Some images are raster images (e.g. photographs) that are not easily changed, and perhaps unlikely to be changed. Other images will come from source-level languages via the pretext script. For your convenience, this script has a command-line option that allows you to direct output (graphics files) to a directory of your choice.
In the early stages of writing a book, I put image files produced from source code in a directory outside of what is tracked by git. It is only when a project is very mature that I begin to include completed graphics files into the src/images directory for tracking by git.

Build Scripts.

When you have a mature book project, the various files, processing options, and a desire for multiple outputs can all get a bit confusing. Writing simple scripts is a good idea and the investment of time doing this early in a project will pay off through the course of further writing and editing. The particular setup you employ is less important.

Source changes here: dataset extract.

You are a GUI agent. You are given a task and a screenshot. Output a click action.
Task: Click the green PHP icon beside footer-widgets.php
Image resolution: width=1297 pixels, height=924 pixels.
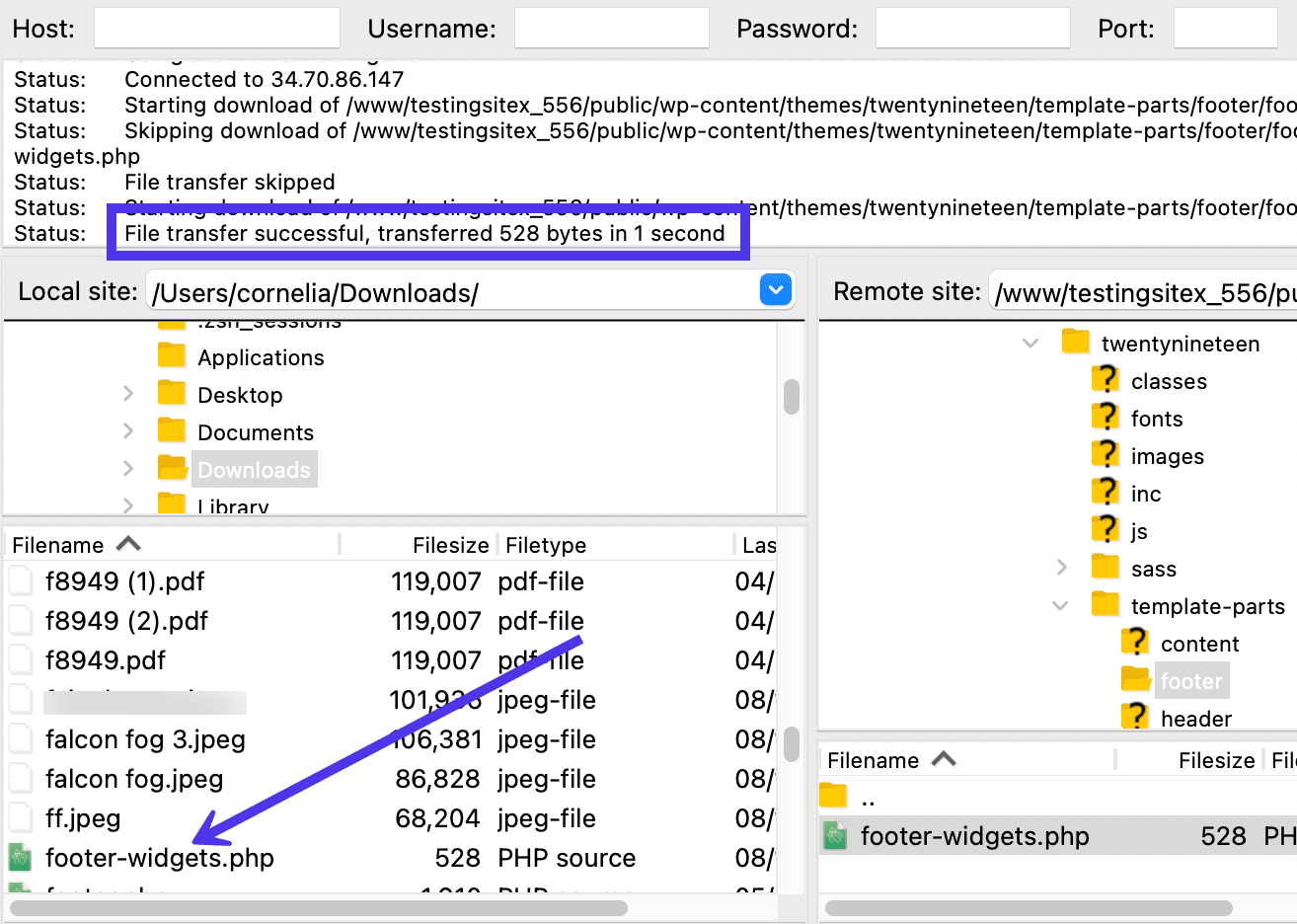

I have fallen into the habit of using the make program. It allows me to define common variables upfront (such as paths to the PreTeXt distribution and the main directory for the project it applies to). Then I can easily make “targets” for different outputs. So, for example I typically go make pdf or make html to produce output, and have simple companion targets so that I can go make viewpdf or make viewhtml. Other targets do things like checking my source against the DTD (Section 5.4). I have split out the variable definitions in a way that a collaborator can join the project and simply edit the file of definitions just once to reflect their setup, and still participate in future upgrades to the script by pulling from GitHub and not overwrite their local information.

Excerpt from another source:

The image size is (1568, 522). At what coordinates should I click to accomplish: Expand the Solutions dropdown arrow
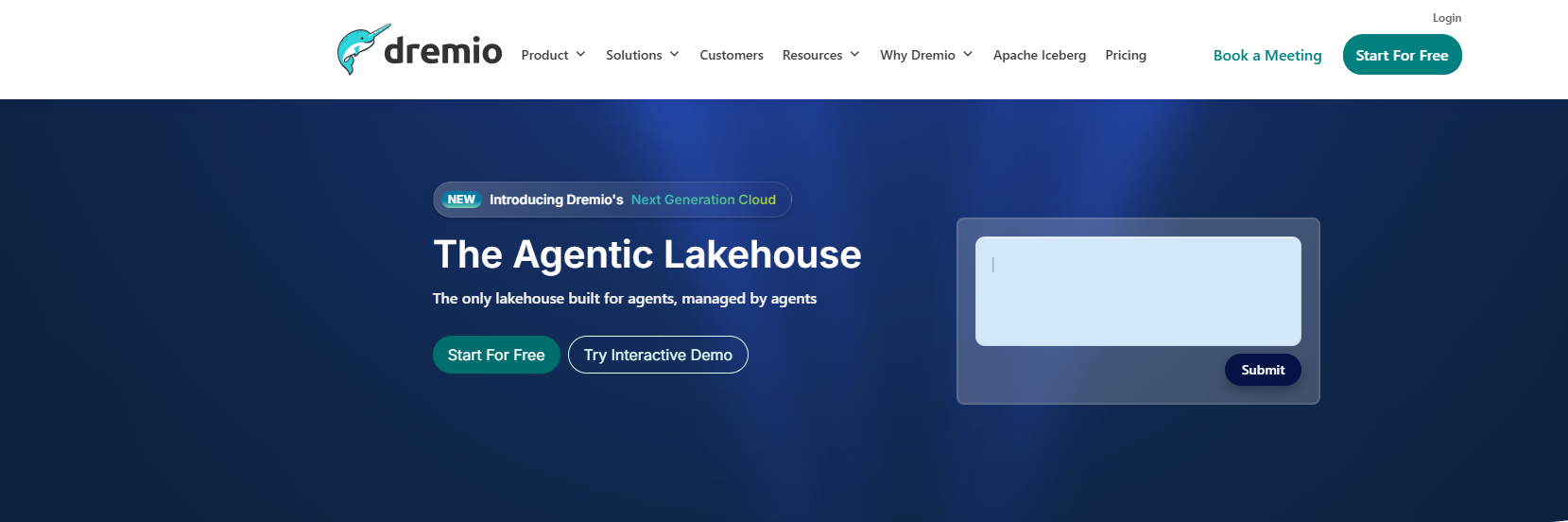[x=674, y=55]
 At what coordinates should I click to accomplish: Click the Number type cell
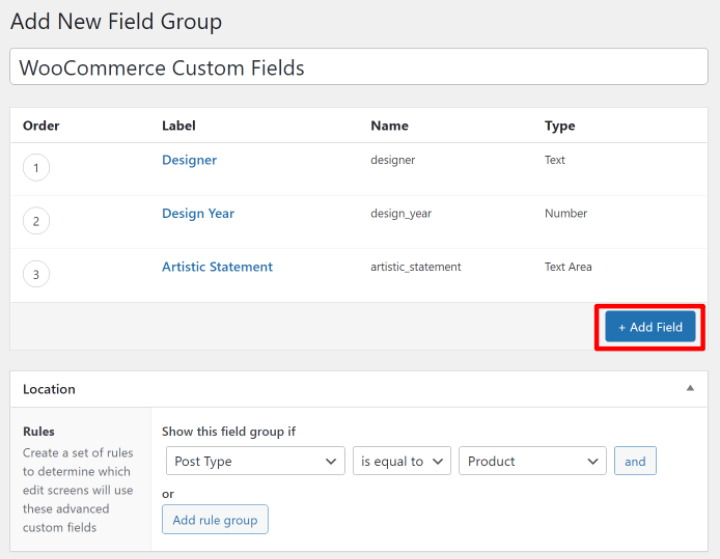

My use of make is a bit of an abuse, since it is really designed for large software projects, with the aim of reducing duplicative compilations and that is not at all the purpose. You could likely have exactly the same effect with a shell script and a case (or switch) statement.
My general strategy is to assemble all the necessary files into a temporary directory (under /tmp in Linux) by copying them out of their permanent home, copy customizing XSL into the right place (typically mathbook/user), run the pretext script as necessary and direct the results to the right place, and finally copy results out of the temporary directory if they are meant to be permanent. Interesting, an exception to staging all these files is the source of the book itself which is only read for each conversion and then not needed for the output. So you can just point directly to a top-level file and the xinclude mechanism locates any other necessary source files.
A good example of this general strategy is the use and placement of image files for HTML output. It is your responsibility to place images into the location your resulting HTML files expect to locate them. By default, this is a subdirectory of the directory holding the HTML files, named images. You will want to copy images, such as photographs, out of your main source directory (src/images?). But you may be actively modifying source code for diagrams, and you want to re-run the pretext script for each run, and make sure the output of the script is directed to the correct subdirectory for the HTML output. Running the pretext script frequently can get tiresome, so maybe you have a makefile target make diagrams that updates a permanent directory, outside of your tracked files in the repository, and you copy those files into the correct subdirectory for the output. That way, you can update images only when you are actively editing them, or when you are producing a draft that you want to be as up-to-date as possible. As a project matures, you can add images into the directory tracked by git so they are available to others without getting involved with the pretext script.
We did not say it would be easy, but we feel much of this sort of project management is outside the scope of the PreTeXt project itself, while in its initial stages, and existing tools to manage the complexity are available and documented. (We have been encouraged to create sample scripts, which we may do.) Just remember the strategy: stage necessary components in a temporary directory, build output in that directory, copy out desired semi-permanent results, and limit additions to the source directory to that which is original, or mature and time-consuming to reproduce.